The UK needs to get on track to net zero now
The question of how can the UK get on track has an answer. Green Alliance’s Cutting Carbon Now programme has developed a plan which fills the yawning gap between the UK’s net zero law and its inadequate policies.
The plan has just five policy actions. They all pay for themselves, and all are deliverable by the next government in the first half of next year, whether by policy commitment, budget spending or new regulation. Critically, we know they add up because we quantified their impact against shadow carbon budgets which are consistent with the UK’s new net zero law: we did the maths, and the policies would put the UK on a trajectory to net zero by around 2045.
Each policy is summarised in the link above, but each has a detailed sectoral analysis underpinning it, which shows how the carbon reductions can be achieved. The policies are designed to be implemented, and fast.

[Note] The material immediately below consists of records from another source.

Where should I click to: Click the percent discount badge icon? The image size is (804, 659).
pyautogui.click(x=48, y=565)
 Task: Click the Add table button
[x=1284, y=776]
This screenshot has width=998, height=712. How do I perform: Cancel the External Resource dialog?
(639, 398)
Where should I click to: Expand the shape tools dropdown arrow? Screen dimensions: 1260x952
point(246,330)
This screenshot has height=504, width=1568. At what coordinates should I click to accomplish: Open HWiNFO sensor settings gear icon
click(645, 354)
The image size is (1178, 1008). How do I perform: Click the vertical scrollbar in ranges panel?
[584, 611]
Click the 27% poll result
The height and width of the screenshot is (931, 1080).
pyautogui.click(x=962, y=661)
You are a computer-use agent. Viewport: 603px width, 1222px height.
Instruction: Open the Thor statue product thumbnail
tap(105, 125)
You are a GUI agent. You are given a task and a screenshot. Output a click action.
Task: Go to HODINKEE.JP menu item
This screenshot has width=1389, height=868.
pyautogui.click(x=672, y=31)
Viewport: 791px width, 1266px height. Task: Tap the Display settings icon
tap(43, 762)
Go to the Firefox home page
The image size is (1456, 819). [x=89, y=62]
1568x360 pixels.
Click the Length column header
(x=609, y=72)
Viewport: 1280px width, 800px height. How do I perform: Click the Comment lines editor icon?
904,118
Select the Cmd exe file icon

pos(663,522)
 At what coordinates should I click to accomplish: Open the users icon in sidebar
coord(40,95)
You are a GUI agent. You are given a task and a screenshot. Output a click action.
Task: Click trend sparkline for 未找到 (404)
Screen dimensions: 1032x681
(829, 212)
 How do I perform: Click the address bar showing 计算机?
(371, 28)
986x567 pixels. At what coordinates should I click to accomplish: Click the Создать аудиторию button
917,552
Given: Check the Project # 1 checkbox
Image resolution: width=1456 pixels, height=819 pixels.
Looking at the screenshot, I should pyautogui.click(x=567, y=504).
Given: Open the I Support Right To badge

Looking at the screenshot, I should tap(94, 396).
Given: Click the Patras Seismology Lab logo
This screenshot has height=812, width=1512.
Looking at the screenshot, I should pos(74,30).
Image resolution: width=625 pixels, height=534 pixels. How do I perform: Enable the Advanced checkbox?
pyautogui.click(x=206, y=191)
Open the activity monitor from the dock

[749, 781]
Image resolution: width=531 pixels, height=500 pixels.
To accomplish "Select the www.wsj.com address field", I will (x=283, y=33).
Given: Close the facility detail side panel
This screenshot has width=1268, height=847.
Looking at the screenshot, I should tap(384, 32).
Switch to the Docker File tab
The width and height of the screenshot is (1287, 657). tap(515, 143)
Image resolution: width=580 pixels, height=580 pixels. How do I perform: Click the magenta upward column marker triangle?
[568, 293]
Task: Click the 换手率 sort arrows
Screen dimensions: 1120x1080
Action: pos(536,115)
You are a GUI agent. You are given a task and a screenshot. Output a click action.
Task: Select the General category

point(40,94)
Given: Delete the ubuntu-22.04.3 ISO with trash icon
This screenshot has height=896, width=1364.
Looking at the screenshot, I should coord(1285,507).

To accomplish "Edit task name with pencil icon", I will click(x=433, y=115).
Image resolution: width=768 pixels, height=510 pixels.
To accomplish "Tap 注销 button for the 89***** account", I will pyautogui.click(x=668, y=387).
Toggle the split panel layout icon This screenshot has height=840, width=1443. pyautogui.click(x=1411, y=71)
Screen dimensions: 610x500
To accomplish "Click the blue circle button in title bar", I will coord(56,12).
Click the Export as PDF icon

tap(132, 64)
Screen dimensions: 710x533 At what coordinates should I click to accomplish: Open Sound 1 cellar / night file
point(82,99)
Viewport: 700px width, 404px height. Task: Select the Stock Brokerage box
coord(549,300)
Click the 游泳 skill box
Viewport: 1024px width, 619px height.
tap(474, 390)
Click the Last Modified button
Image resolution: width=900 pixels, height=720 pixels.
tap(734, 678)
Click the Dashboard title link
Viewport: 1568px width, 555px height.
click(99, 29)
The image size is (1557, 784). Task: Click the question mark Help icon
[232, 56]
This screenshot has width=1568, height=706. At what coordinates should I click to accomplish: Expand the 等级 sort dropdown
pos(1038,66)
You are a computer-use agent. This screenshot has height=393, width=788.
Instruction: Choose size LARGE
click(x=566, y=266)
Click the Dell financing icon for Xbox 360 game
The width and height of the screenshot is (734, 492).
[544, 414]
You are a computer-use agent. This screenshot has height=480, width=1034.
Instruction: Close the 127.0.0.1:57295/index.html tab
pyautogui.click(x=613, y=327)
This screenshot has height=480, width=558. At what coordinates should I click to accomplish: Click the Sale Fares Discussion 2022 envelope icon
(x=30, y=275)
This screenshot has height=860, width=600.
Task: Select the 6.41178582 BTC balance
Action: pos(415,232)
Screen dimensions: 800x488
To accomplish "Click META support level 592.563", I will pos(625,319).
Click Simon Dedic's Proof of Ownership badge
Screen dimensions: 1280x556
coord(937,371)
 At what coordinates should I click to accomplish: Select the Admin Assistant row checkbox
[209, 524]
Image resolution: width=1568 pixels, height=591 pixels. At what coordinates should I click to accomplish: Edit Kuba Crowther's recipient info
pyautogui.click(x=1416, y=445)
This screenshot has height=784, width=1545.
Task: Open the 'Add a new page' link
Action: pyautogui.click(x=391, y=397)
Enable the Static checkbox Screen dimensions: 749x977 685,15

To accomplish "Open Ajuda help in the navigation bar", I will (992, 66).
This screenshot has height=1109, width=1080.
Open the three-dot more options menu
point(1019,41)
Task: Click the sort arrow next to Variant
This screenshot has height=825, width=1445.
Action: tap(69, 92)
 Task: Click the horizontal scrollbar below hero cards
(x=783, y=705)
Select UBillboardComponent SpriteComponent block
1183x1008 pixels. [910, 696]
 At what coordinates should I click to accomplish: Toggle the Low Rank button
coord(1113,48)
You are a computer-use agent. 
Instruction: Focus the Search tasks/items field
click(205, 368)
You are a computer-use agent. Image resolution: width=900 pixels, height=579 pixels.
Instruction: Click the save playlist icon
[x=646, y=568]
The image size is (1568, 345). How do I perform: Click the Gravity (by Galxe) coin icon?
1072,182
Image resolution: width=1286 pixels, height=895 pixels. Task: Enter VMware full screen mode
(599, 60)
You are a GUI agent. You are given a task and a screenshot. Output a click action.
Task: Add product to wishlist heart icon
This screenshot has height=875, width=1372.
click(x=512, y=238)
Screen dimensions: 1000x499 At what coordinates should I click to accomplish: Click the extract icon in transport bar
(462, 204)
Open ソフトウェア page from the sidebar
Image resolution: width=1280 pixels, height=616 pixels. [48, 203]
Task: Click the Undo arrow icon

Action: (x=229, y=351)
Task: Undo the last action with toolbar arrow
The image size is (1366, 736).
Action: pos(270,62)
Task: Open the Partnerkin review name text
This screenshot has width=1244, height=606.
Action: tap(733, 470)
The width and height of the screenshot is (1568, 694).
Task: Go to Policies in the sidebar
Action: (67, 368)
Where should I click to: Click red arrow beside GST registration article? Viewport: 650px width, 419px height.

They aren’t however, the only thing the UK should do. If government uses our plan to get on track to net zero, it will give itself the breathing space to plan to address challenging issues like heat, aviation and food. It will also give the UK political credibility to lead internationally by showing other net zero club members how the UK has continued its rapid decarbonisation; how its new ‘public money for public goods’ payments can transform farming to save nature and sequester carbon; and how to end fossil fuel financing.
Getting the UK on track to net zero, and persuading others to join the net zero club and to act fast, is the best way to ensure success in Glasgow. The plan for the year to COP26 needs to be an action plan, not another set of pledges.